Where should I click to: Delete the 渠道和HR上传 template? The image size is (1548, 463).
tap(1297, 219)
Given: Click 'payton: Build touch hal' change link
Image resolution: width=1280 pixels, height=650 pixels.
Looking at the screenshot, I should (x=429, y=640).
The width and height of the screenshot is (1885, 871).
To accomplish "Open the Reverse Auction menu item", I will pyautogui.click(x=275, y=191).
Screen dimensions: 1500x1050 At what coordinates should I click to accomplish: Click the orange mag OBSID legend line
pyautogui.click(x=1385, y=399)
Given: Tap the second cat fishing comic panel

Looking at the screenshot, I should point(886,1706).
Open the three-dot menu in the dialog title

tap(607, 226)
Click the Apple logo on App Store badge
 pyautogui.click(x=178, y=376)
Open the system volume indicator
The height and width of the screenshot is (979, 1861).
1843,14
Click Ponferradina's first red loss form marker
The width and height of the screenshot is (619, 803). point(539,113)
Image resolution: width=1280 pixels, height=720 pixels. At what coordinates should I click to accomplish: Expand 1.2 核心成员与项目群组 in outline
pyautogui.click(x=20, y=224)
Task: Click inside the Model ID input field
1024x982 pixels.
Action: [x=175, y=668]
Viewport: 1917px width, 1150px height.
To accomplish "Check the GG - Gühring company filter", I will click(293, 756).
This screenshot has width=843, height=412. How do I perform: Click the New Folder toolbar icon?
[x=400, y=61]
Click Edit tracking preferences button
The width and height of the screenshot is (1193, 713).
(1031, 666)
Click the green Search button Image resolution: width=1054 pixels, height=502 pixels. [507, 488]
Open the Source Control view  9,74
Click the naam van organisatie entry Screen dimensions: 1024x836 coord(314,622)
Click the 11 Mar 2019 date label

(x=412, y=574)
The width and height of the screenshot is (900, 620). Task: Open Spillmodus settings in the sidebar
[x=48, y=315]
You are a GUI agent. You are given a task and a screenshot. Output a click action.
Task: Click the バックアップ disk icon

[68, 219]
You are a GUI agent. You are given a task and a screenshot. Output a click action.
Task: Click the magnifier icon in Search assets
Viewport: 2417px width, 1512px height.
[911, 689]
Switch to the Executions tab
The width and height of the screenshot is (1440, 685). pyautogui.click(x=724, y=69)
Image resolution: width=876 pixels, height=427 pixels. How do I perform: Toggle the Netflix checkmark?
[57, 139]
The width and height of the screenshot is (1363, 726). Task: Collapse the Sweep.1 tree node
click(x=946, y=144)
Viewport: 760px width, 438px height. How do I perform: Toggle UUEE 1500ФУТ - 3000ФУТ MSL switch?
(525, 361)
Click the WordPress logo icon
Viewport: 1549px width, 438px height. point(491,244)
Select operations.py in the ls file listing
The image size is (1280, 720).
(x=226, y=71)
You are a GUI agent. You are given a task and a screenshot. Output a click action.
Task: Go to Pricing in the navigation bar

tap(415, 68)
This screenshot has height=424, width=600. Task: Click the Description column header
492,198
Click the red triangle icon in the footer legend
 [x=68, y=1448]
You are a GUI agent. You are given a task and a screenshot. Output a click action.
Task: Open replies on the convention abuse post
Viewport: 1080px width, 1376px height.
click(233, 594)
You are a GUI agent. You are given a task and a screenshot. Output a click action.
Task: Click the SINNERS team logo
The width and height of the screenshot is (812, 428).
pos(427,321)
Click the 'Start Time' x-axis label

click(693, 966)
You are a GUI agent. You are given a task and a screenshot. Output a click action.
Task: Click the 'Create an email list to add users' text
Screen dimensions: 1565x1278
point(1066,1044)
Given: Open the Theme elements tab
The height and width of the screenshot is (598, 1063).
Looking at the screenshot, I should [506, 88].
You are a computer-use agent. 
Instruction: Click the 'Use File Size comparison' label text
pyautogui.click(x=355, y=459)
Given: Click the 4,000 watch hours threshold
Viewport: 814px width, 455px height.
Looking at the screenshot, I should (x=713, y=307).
===
## Instructions for the task
Lines holding the string "Search" must be copied out of the entries above.

## Result
Click the green Search button Image resolution: width=1054 pixels, height=502 pixels. [507, 488]
Task: Click the magnifier icon in Search assets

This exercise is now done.